> [Work request]
Using the passage about the film Audition, answer the following:
1. At which festival screening did Audition play, according to the passage?
2. What kind of irony had dominated the second half of the Nineties?
3. In which film does director Takashi Miike make a cameo?

When Audition screened at the very first FrightFest, filmgoers did not quite know what had hit them. Lulled into a false sense of security by the hip Scream-style postmodern irony that had dominated the second half of the Nineties, not to mention by the film’s own slow-burning domestic drama, they were suddenly confronted with a climax so torturously visceral that it left them, like its protagonist, both paralysed to the spot and overstimulated in the senses, so that for some, just hearing or reading the three words above can to this day be enough to provoke Pavlovian squirming and wincing. Audition held a key place of influence upon the decade that would follow, occupying (and varying) the vanguard of J-horror, while anticipating (and also outclassing) the whole ‘torture porn’ subgenre (significantly, director Takashi Miike cameos in Hostel).

> [Data extract]
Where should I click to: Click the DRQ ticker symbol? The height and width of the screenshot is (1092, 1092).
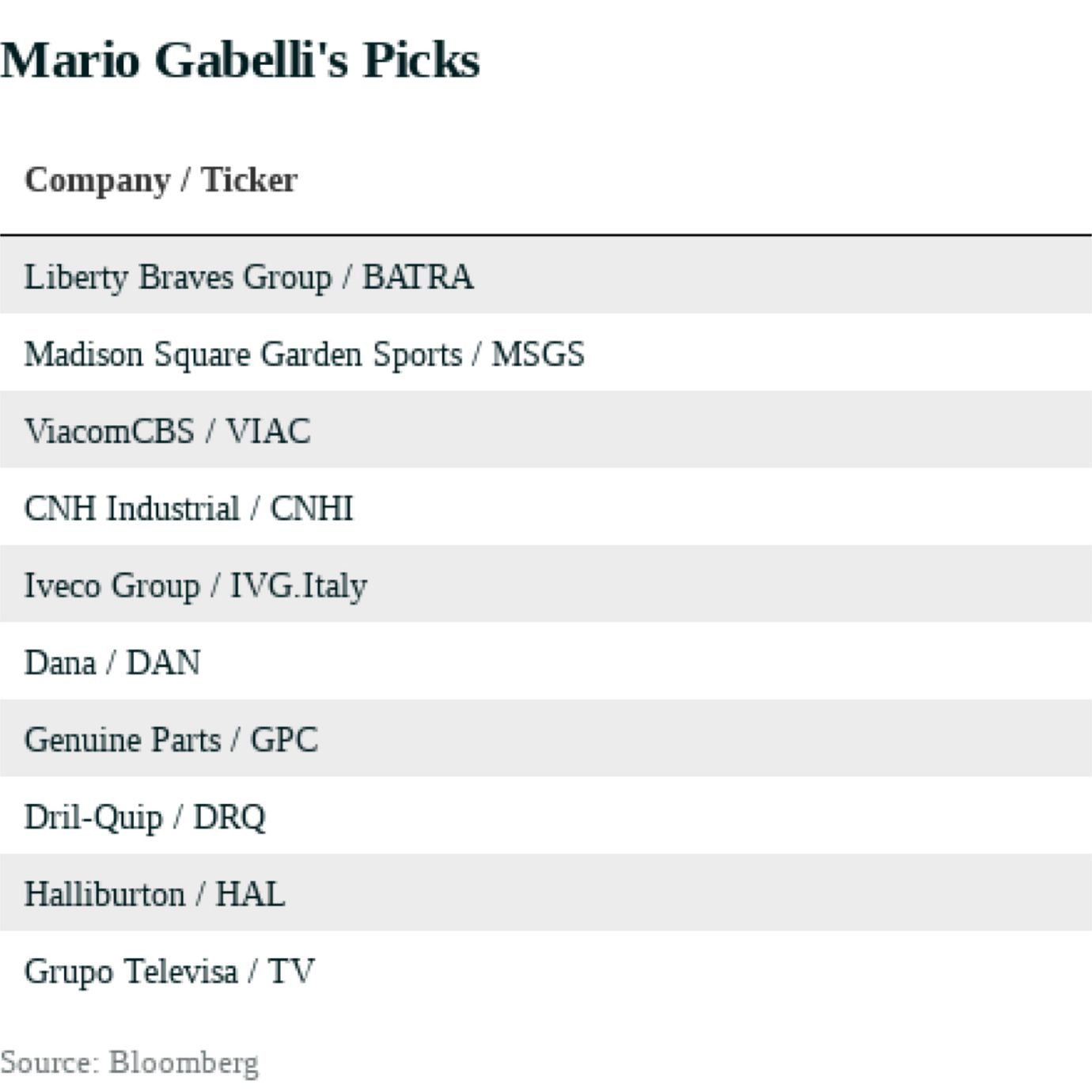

> [Response to the exercise]
1. The very first FrightFest.
2. Hip Scream-style postmodern irony.
3. Hostel.